Venire a capo dell’enigma, nel miglior cinema di Dario Argento, consiste nello scavare nella propria memoria di personaggio-spettatore: dall’inizio, una “scena primaria” si offre all’investigatore suo malgrado per poi scomparire, gradualmente, fino alla rivelazione finale. Proprio da quest’intuizione, il regista trentenne comincia il suo rivoluzionario percorso nel genere con L’uccello dalle piume di cristallo (1970), stasera in onda su Rai Movie alle 23 e 50 come terzo appuntamento di 100 pallottole d’Argento. Cominciato il 2 agosto, è un programma di cui, a conti fatti, si sentiva la mancanza. Si tratta, infatti, di una lunga carrellata di pellicole, ogni volta introdotte da pillole della durata di cinque minuti in cui il cineasta romano presenta tematiche e curiosità dei titoli in esame, in buona mediazione tra passioni cinefile e ricordi personali. A giudicare dai primi due appuntamenti, lo stile è il suo tipico, informale e sussurrato, appassionato e senza piaggerie. 
 
Per circa un anno – gli appuntamenti sono due a settimana, il martedì e il giovedì in seconda serata – nella programmazione di Rai Movie troveremo titoli che, diversamente, non avremmo visto.
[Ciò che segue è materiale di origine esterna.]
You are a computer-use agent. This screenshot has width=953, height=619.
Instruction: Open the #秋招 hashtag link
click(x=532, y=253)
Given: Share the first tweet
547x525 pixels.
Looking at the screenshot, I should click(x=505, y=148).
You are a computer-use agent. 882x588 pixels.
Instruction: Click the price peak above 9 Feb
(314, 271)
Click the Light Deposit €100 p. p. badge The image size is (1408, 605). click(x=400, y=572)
Collaboratore storico del regista e autore dei testi della trasmissione, Luigi Cozzi spiega così quello che a molti può sembrare uno strano paradosso: “Le TV hanno dei limiti di orario, certi film che non sono considerati di ascolto non possono essere trasmessi in orari centrali per la programmazione. Il bianco e nero, ad esempio, è quasi proibito. C’è qualche eccezione, ma sono davvero pochissime. Ed è un peccato perché tanti capolavori sono proprio in bianco e nero”. 
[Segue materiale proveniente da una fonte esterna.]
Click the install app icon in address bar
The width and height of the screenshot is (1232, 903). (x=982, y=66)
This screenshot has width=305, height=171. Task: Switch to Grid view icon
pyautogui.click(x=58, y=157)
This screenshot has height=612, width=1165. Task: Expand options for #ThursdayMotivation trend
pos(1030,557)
Non  nuovo ad esperienze televisive, si pensi alla collaborazione per il programma di Enzo Tortora Giallo-La tua impronta del venerdì (1987), Dario Argento introdurrà film più o meno visti e in alcuni casi quasi tabù per i meccanismi televisivi. E’ il caso di La stregoneria attraverso i secoli (1922), all’interno di una maratona di titoli europei dedicati al diavolo in cui vedremo anche Il demonio (1963) di Brunello Rondi, El dia de la bestia (1995) di Álex De la Iglesia e La bellezza del diavolo (1950) di René Clair. Nel corso dei mesi – per ora il programma reso noto è solo quello di agosto – si vedranno accorpati autori e sensibilità di ogni latitudine e tempo, dal Chaplin di Monsieu Verdoux (1947) al Soldati di Malombra (1942) fino a Roger Corman e Mario Bava, David Lynch e Val Lewton, maestro del fantastico mai lodato abbastanza.